When record‑breaking monsoon rains hit Pakistan in June last year, following an unusually severe heatwave, they led to one of the deadliest and costliest flooding disasters on the Indian subcontinent. By October, the floods had displaced some 33 million people, with Sindh province in the south‑east of the country particularly badly affected. With rural and largely underserved communities reliant on mango orchard management, livestock rearing and farming, this region saw 1,540,000 acres of farmland swept away by the floods, and almost eight hundred deaths.

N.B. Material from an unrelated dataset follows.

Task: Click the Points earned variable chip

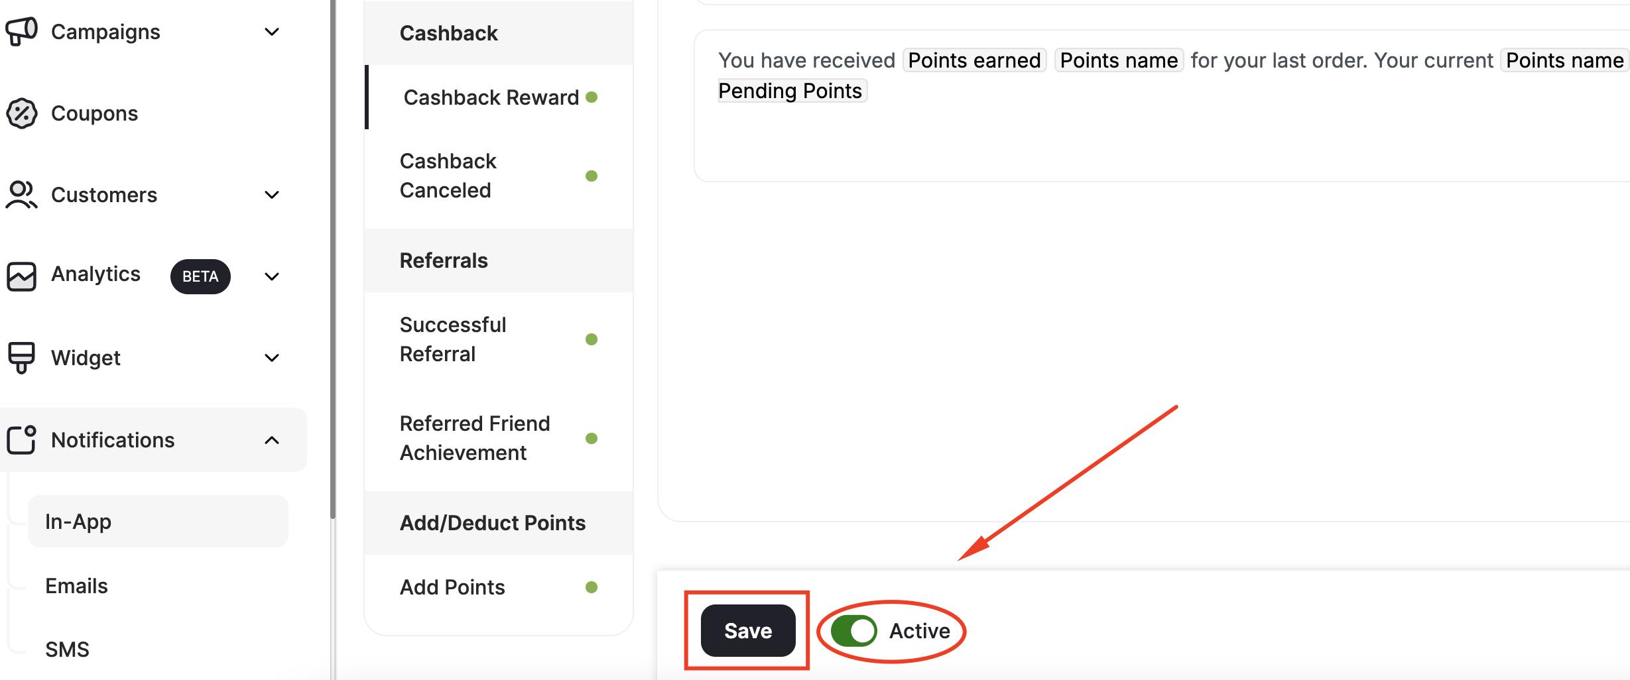Action: pos(974,60)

Among the humanitarian responses to the disaster was a joint initiative from the Pakistani chapter of the International Network for Traditional Building, Architecture and Urbanism (INTBAU) and the Heritage Foundation of Pakistan, an NGO set up and led by architect Yasmeen Lari. Starting in September 2022, 1,000 prefabricated emergency shelters were constructed in the villages of Mirpurkhas, Naushahro Feroze, Shikarpur, Khairpur, Kot Diji, Keti Bandar, Jamshoro, Mehrabpur, and Jacobabad in Sindh, and Lasbela village in neighbouring Balochistan province. These were based on a design by Lari for an eight‑walled 12-foot diameter bamboo and date palm structure, originally conceived as a response to the devastating Hindu Kush earthquake in 2015: the Lari Octa Green (LOG) shelter. Initially serving as emergency shelters, some have since incorporated adobe wall insulation and are now part of the reconstruction efforts as a permanent housing solution for communities in Sindh with limited means.

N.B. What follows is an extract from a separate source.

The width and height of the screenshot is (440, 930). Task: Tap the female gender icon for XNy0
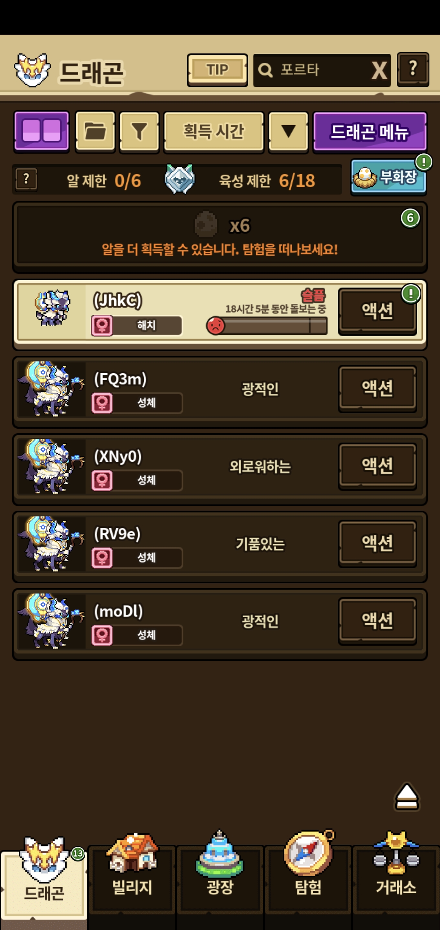pyautogui.click(x=102, y=480)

Each LOG structure sleeps five people on the floor and two charpoys (string beds) and can join up with other octagonal huts to expand living space. Their foundations comprise lime brick, lime and concrete, while the roofs are constructed upon a bamboo frame with thatch and reed as layering materials on top. The frames were prefabricated using materials from the village of Pono and the town of Makli, both in Sindh. Wall panels and doors are made from bamboo frames upon which mud plaster can be applied. ‘All our work is entirely zero-carbon,’ says Lari, ‘and because of its low cost and participatory low-tech approach, this happens to be the only methodology that has been scaled up to thousands’.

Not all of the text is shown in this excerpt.